Instructions to follow | Your task is to repeat exactly the lines below between the line holding "KREATIV (157, 2399)" and the line holding "Lebensberichte (44, 50)", inclusive, and only those.

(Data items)

=== Section Start ===

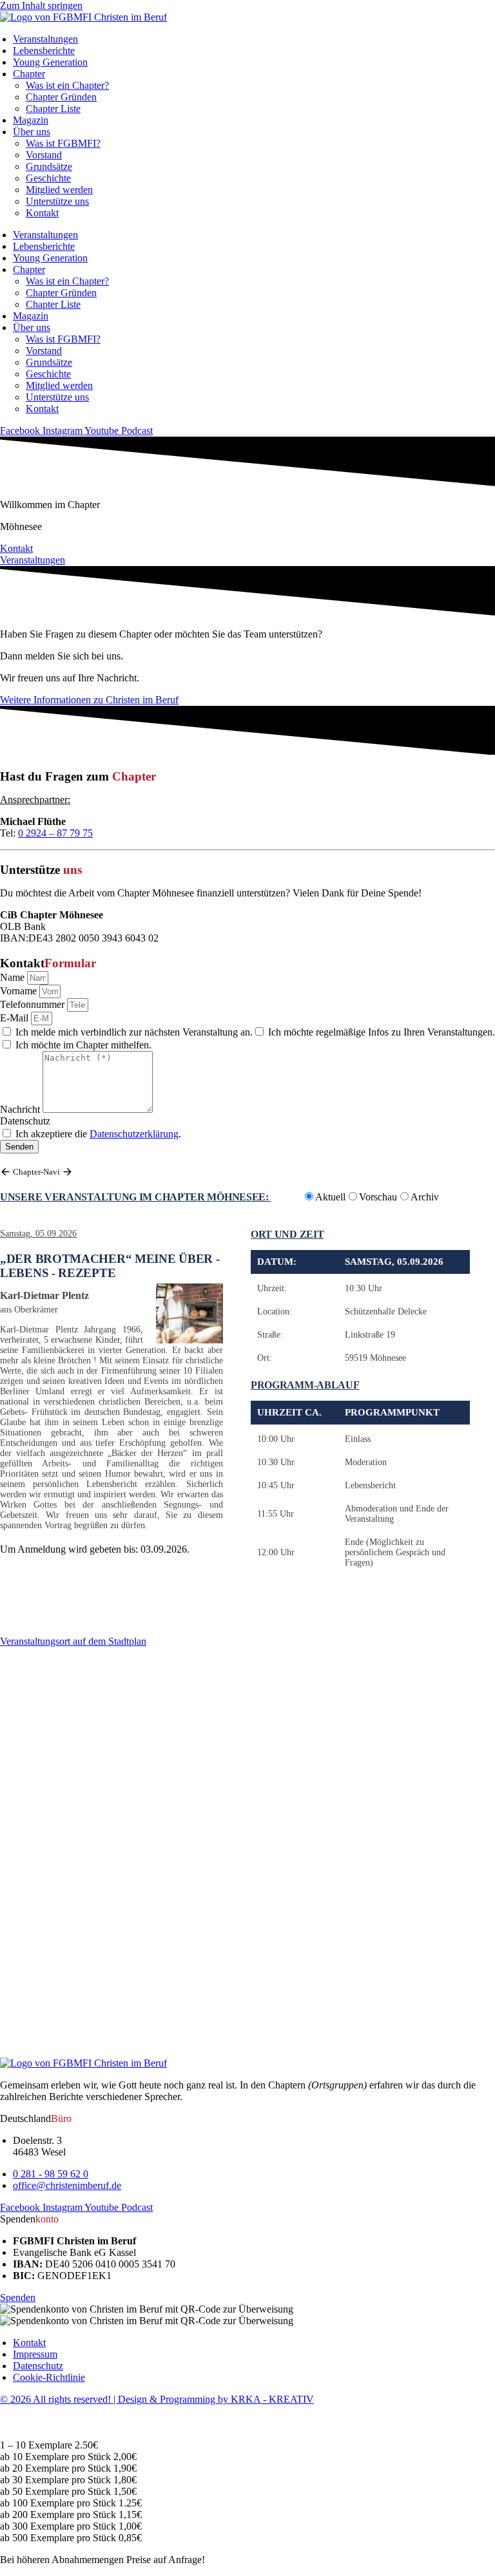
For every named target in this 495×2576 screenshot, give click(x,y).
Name (13, 977)
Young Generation (50, 62)
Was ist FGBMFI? (63, 143)
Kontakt (42, 212)
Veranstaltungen (45, 38)
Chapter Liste (53, 108)
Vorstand (44, 154)
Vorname (19, 990)
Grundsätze (49, 166)
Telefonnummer (33, 1004)
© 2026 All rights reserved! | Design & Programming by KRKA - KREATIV (157, 2399)
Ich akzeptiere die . (98, 1133)
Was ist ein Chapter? (67, 85)
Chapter (29, 73)
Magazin (30, 120)
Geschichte (48, 178)
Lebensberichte (44, 50)
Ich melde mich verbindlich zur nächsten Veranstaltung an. (134, 1032)
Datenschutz (25, 1120)
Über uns (31, 131)
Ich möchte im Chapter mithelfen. (83, 1044)
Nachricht (21, 1109)
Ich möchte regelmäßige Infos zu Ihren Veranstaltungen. (381, 1032)
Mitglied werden (59, 189)
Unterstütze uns (57, 201)
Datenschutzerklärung (134, 1133)
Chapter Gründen (61, 96)
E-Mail (15, 1017)
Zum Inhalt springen (41, 5)
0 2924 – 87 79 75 (55, 833)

=== Section End ===

Answer below |
© 2026 All rights reserved! | Design & Programming by KRKA - KREATIV (157, 2399)
Ich akzeptiere die . (98, 1133)
Was ist ein Chapter? (67, 85)
Chapter (29, 73)
Magazin (30, 120)
Geschichte (48, 178)
Lebensberichte (44, 50)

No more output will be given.